Beginning with the very first line, please reproduce the entries exactly through the line containing "participants (904, 465)".

==== Data ====

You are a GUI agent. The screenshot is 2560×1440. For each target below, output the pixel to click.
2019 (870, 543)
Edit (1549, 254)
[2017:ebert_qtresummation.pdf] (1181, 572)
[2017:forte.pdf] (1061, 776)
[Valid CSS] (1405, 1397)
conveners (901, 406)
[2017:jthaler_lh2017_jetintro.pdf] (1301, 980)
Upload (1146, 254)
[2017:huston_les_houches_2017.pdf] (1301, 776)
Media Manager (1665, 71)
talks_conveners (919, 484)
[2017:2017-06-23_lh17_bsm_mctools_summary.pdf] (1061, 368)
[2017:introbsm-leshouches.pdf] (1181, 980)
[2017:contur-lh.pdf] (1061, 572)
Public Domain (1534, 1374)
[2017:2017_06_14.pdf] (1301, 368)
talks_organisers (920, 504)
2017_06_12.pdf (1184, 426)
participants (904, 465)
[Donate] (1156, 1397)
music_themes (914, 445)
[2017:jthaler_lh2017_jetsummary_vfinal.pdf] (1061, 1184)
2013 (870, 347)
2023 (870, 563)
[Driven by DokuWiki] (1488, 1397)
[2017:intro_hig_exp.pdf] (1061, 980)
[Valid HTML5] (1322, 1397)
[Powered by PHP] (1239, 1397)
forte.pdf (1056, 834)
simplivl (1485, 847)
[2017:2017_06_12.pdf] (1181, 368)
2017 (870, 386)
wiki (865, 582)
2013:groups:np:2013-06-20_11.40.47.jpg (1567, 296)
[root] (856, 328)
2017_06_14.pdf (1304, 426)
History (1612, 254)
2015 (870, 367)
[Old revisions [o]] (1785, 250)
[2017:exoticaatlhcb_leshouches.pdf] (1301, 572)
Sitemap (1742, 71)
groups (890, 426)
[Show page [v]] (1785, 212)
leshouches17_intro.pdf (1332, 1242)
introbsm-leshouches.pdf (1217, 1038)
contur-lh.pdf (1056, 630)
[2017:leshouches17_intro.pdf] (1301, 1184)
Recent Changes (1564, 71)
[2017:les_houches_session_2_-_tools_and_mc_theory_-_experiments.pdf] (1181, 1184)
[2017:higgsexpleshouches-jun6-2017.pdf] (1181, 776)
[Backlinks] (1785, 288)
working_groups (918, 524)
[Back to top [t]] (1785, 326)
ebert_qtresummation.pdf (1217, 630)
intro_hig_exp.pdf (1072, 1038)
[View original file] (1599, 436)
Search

====

■ Reply to the exercise:
You are a GUI agent. The screenshot is 2560×1440. For each target below, output the pixel to click.
2019 (870, 543)
Edit (1549, 254)
[2017:ebert_qtresummation.pdf] (1181, 572)
[2017:forte.pdf] (1061, 776)
[Valid CSS] (1405, 1397)
conveners (901, 406)
[2017:jthaler_lh2017_jetintro.pdf] (1301, 980)
Upload (1146, 254)
[2017:huston_les_houches_2017.pdf] (1301, 776)
Media Manager (1665, 71)
talks_conveners (919, 484)
[2017:2017-06-23_lh17_bsm_mctools_summary.pdf] (1061, 368)
[2017:introbsm-leshouches.pdf] (1181, 980)
[2017:contur-lh.pdf] (1061, 572)
Public Domain (1534, 1374)
[2017:2017_06_14.pdf] (1301, 368)
talks_organisers (920, 504)
2017_06_12.pdf (1184, 426)
participants (904, 465)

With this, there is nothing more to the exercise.